Downsizing contributions into superannuation

From 1 July 2018, the Australian Government introduced Contributing the proceeds of downsizing into superannuation (downsizing) measure. This measure, which provides you with the ability to contribute proceeds of downsizing into a superannuation accumulation account, is part of a package of reforms intended to reduce pressure on housing affordability in Australia.

It applies to the sale of your home, which was your main residence, where the exchange of contracts of sale occurred on or after 1 July 2018.

If you are 65 years old or older and meet the eligibility requirements, you may be able to make a downsizer contribution into a superannuation accumulation account of up to $300,000 from the proceeds of selling your home. You can only make downsizing contributions for the sale of one home. You can't access it again for the sale of a second home.

If you sell your home, are eligible and choose to make a downsizer contribution, then there is no requirement for you to purchase another home.

Your downsizer contribution:

  • is not a non-concessional contribution and will not count towards contributions caps
  • can still be made if you have a Total Super Balance greater than $1.6m
  • will not affect your Total Super Balance until it is re-calculated to include all your contributions, including your downsizer contributions, on 30 June at the end of the financial year. For example, from this date if your Total Superannuation Balance is greater than $1.6m, then this will impact your ability to make non-concessional contributions
  • will count towards your Transfer Balance Cap, currently set at $1.6m (which applies when you move your super savings into retirement phase)
  • is not tax deductible and will be taken into account when determining eligibility for the age pension, and
  • must be made within 90-days of settlement.

You and your spouse can make a downsizer contribution of up to $300,000 each into a superannuation account such as GuildSuper.

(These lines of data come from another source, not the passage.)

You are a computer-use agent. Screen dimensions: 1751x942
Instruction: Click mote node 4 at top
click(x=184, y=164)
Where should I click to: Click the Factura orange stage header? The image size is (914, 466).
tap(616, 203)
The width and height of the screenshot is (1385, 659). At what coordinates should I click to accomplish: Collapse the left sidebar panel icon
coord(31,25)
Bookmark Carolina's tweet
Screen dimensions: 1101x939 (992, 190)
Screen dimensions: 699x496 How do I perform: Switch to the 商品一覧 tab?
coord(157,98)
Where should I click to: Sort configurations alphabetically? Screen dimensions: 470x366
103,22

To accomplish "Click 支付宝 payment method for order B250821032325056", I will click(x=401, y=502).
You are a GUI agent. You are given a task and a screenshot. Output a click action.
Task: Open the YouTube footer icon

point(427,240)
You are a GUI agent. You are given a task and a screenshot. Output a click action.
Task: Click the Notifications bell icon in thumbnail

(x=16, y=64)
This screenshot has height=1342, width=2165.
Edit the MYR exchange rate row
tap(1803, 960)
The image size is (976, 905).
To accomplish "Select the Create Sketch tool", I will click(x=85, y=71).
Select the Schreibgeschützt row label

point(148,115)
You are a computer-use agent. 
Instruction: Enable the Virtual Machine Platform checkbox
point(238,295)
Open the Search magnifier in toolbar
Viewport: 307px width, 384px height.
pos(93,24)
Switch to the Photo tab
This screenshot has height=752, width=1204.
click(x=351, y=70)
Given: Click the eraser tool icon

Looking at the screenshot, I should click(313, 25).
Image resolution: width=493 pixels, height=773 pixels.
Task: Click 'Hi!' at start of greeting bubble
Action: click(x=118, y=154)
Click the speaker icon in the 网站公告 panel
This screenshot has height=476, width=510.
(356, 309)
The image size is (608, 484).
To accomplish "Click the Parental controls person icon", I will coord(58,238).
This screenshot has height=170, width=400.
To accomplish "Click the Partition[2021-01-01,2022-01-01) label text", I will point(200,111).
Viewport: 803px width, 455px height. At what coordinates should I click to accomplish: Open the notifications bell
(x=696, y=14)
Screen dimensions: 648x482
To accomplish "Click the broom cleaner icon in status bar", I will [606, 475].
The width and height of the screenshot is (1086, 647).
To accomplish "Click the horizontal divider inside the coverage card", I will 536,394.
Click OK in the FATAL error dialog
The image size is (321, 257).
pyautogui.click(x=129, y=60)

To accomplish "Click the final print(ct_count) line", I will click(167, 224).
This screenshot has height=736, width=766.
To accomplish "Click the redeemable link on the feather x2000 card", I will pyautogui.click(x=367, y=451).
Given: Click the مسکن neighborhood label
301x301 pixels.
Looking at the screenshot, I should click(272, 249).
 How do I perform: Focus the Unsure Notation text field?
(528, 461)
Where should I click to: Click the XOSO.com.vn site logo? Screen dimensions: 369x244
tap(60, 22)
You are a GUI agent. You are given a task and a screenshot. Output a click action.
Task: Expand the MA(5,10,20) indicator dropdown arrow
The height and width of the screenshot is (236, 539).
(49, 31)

Download and complete the Downsizer contribution form and send it along with your payment.

More information on downsizer contribution eligibility.

GuildSuper accepts downsizer contributions

You can make a downsizer contribution anytime into your GuildSuper account. If you do not have a GuildSuper account, then you can quickly create one by completing the Join GuildSuper form.

Then you can easily make downsizer contributions into your GuildSuper account by:

  1. downloading and completing the Downsizer contribution form, and
  2. sending the form to GuildSuper along with a cheque made payable to "GuildSuper"


How to make a downsizer contribution?

Send GuildSuper a Downsizer Contribution Form along with your cheque, made payable to GuildSuper. Be sure to state your membership number.

Not a GuildSuper member?

Then Join Online in just two minutes. Once your GuildSuper account is set up, you will be issued with a membership number. Send in the Downsizer Contribution Form and the cheque stating your membership number.

How will the downsizer contribution be invested?

It will be invested in the investment option you have chosen for your GuildSuper membership. If you have not made an investment choice, then it will be invested in the Consolidating lifestage of the MySuper Lifecycle Investment Option. The Consolidating lifestage has 50% Growth and 50% Defensive asset allocation. This means that 50% of your contributions will be invested in Growth assets such as Shares and Property. To change your investments securely and quickly, log into MemberOnline.

What if the ATO informs GuildSuper that your downsizer contribution has been rejected?

The ATO can reject your downsizer contribution if you do not meet the eligibility criteria. If GuildSuper is informed of this rejection and you are aged 75 or over, then your downsizer contribution will be refunded to you.

What if the downsizer contribution is refunded to you?

If the ATO informs GuildSuper of the rejection and the contribution needs to be refunded to you, then the amount refunded to you will be based on the unit price at the date of the refund. This may be higher or lower than the unit price applied on the date your contribution was received. Depending on how investment markets have behaved, this means that you may receive more or less than the amount you originally contributed.